Players had such fun with manipulating the wildlife in FC3 that enhanced interaction was inevitable – who didn’t enjoy setting a tiger free near enemy goons?
This is what happens when you let rhinos loose
“In FC3 we had outposts where you could find animals caged and you could destroy the cage to let the animal out,” recalls Ouellette. “That is something that players loved but it was really static in the environment.
“We wanted to transform that into a tool. Now when skin an animal, you not only get a pelt, you get meat.
“If you throw the meat it’s going to bait the predators in the area. A tiger or a honey badger is going to come by sniffing and he’s going to start attacking the bad guys. You can use that as a diversion to get in the camp or disable alarms or plant explosives."
Wait, did he just say honey badger? Yup, in addition to the usual fearsome felines and grumpy bears, you can hunt these small creatures. But don’t be fooled by their cuddly name. Honey badgers are fearless, vicious little buggers. They’re fun to hunt but even more amusing when set them on your opponents.
Honey badgers for the win
Animals play a big part in Far Cry 4, as useful for scavenged resources as weaponised accomplices. You get to ride elephants at various points, though you have to wonder at the cruelty of some players, with Ouellette explaining with a grimace that the first thing most people do in the Far Cry 4 demo is to shoot the pachyderm.
He brushes aside concerns that animal rights activists may get upset by the abuses perpetrated in the game.
“It’s something that happens in nature. If something happens because of the player, then the player must question his own morality. It’s not for us to judge. We leave it as a tool for the player.”
There’s still much to be revealed about FC4, even as we’re just a couple of weeks away from release. Very little has been said about multiplayer, for instance.
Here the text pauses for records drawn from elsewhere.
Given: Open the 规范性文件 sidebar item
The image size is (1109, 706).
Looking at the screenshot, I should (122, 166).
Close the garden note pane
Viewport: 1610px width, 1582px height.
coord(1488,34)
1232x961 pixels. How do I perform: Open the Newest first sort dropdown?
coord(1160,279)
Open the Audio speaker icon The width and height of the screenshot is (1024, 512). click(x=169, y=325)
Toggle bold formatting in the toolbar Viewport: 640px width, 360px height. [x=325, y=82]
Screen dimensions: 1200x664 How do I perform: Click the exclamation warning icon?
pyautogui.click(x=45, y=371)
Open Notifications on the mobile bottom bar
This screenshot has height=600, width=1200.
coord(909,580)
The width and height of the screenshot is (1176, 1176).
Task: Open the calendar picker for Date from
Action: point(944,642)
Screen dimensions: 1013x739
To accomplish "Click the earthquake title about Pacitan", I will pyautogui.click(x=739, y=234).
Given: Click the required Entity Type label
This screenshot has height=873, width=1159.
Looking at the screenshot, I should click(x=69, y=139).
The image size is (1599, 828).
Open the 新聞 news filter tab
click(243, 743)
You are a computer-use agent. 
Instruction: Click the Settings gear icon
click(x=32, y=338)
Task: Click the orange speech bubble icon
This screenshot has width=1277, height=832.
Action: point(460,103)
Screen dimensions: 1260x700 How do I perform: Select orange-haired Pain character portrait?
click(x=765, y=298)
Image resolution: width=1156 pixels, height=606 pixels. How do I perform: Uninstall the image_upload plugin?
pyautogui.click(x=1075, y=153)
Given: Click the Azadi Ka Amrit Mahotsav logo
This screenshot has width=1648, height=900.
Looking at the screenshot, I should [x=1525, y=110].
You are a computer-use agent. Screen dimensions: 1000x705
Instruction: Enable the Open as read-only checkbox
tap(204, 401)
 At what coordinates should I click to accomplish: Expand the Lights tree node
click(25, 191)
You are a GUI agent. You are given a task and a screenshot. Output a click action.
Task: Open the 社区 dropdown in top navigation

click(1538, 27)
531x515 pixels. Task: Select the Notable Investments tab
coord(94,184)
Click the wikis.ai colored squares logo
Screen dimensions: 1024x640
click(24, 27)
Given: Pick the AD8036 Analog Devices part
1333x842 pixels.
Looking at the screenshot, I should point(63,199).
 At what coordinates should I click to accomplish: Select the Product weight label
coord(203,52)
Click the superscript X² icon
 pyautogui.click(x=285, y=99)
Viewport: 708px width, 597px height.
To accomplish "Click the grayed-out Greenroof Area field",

“I can tell you that it’s completely asymmetrical,” offers Ouellette. “Red Storm in North Carolina is taking care of it. They are the guys behind the original Rainbow Six. They are really experienced with multiplayer games, so it’s really looking good.
Ouellette compares it to the popular Spy vs Merc mode in Splinter Cell, which pitted sneaky but weak spies against powerful but limited mercs.
No doubt more details will emerge in the remaining weeks before launch but it’s highly unusual to keep it all under wraps until now. Ubisoft has moved at least to discount rumours that multiplayer would need paid DLC, promising that only one mode would require the €30 season pass.
We can’t go without a word on Pagan Min, the flamboyant despot on the front of the box. What we've seen in trailers makes him the most instantly likeable/dislikeable villain in years.
“He’s a peacock, he likes to show off,” notes Ouellette. “He’s got his own country, he’s got his face printed on the money. He loves his own image.
“You’re trying to overthrow him. But at the same time he likes you and he wishes you were more on his side.”